Across the corral Rusty concentrated on swinging his rope overhead. He took his aim, made his throw and captured the first of two hefty remaining calves. Then he dragged the animal to the men waiting at the branding fire. He was bone weary from the full day’s work and the unsettling meeting with his former stepsister. It wasn’t every day a man had to sell off half his heritage. He grimaced.
When the men were finished, they released the calf, which lurched to its feet and trotted over to its bawling mother. The mama cow sniffed her calf, determined it was fine and wandered off, trailing the reassured young animal.
Still on horseback, Rusty caught sight of Lucy and signaled for one of the others to rope the last calf. He coiled his rope and guided his horse to where she stood holding Baby, on the other side of the rail fence.
Drawing rein before her, he leaned one forearm on the horn and the other atop that. Nudging back his hat with a thumb, he observed, “I see you’ve made Baby’s acquaintance.”
“I certainly have,” she acknowledged, a tart hint of warning in her voice.
She was so pretty, he admitted for the second time that day. Her jet hair blew attractively across her face and the skin of her cheeks and lips had pinkened in the crisp fall air. Another man, one who might be interested in pursuing a woman like Lucy, would definitely think her lips kissable. If she thought her oversized sweatshirt was hiding the thrust of her breasts, she was mistaken. And her slim thighs and hips were damn near hugged by her snug jeans.
Stiffly he straightened in the saddle. It was a good thing he wasn’t interested in her. He was her reluctant business partner, and she was someone who would find herself tossed off the Lazy S in twelve short months.
“She’s quite a little surprise,” Lucy went on. “I wonder how it is that you didn’t mention her before.” She waited, eyeing him steadily and not, he thought, with an approving expression.

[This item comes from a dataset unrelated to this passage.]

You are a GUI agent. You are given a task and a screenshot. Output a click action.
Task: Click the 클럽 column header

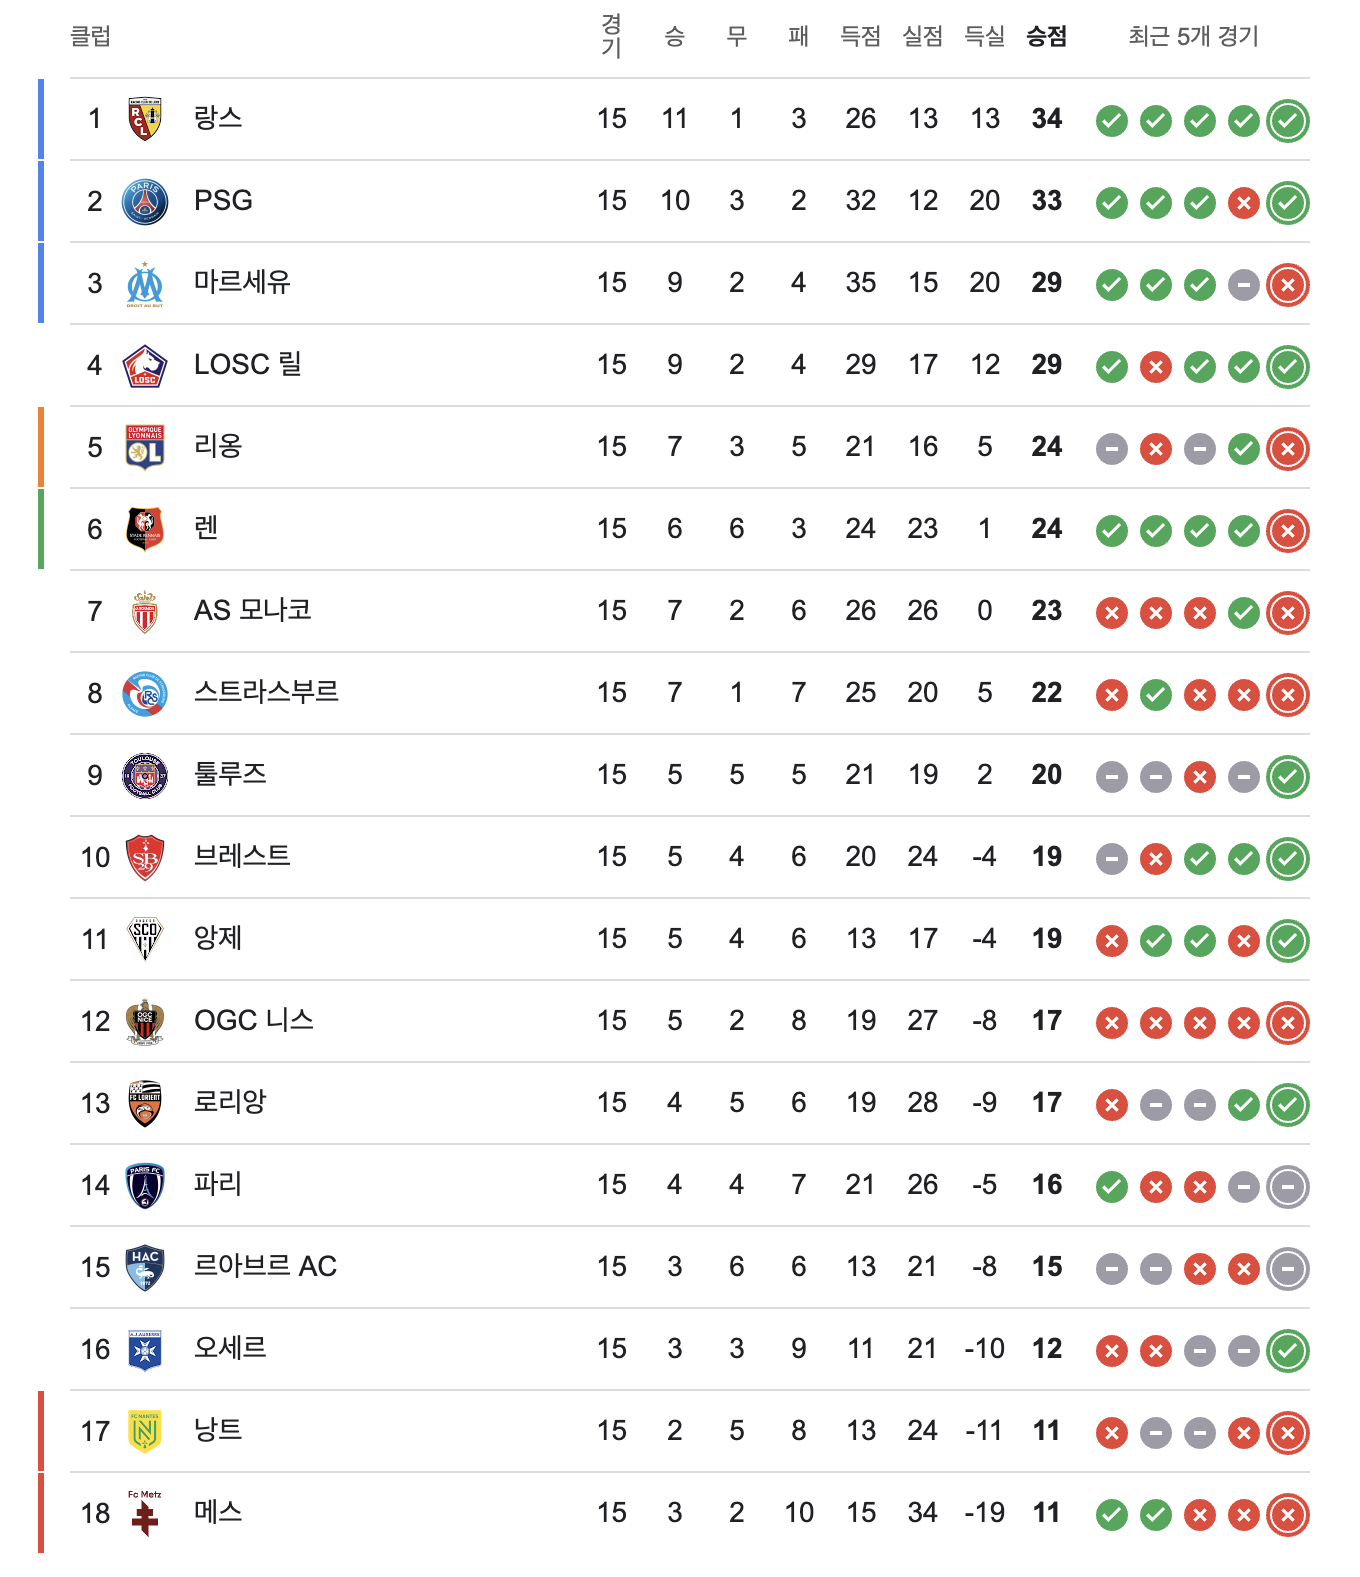click(x=90, y=37)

He grinned, enjoying her discomfort. “Aw, you’ll get used to her. We’re all crazy about Baby around here.” He guessed he’d have to start some sort of adoption proceedings soon, make things legal.
As she juggled the squirming child with inept hands, Rusty’s grin widened. She’d been married, but obviously didn’t have any kids. Hadn’t she ever coped with a six-month old?
She glared at him over the top of the auburn head, her annoyance palpable in the air between them. “You might have told me.”
“Why?” He shrugged. “You were so anxious to buy into the place—Well, Baby comes along with it.” He leaned forward, saddle creaking, and murmured to the child in cutesy tones he hoped would irritate Lucy.
Hearing his familiar voice, Baby gurgled happily, and when Rusty’s sorrel gelding snuffled her head, she launched into a bout of giggles that ended in hiccups.
Lucy had her arms full, and by her awkwardness, Rusty’s original thought was confirmed: it was plain as the whiskers on his gelding’s nose that the woman had no experience at all with children.
Baby jounced happily, banging the top of her head against Lucy’s chin. Lucy freed a hand to rub her jaw, her scowl at Rusty intensifying.
He tried not to laugh. It served her right, forcing him to sell her half the Lazy S as she’d done. Too bad it wouldn’t do her much good. In twelve months’ time, he’d have the money—no question about it. And fetching as Lucy was, she would not be allowed to dissuade him.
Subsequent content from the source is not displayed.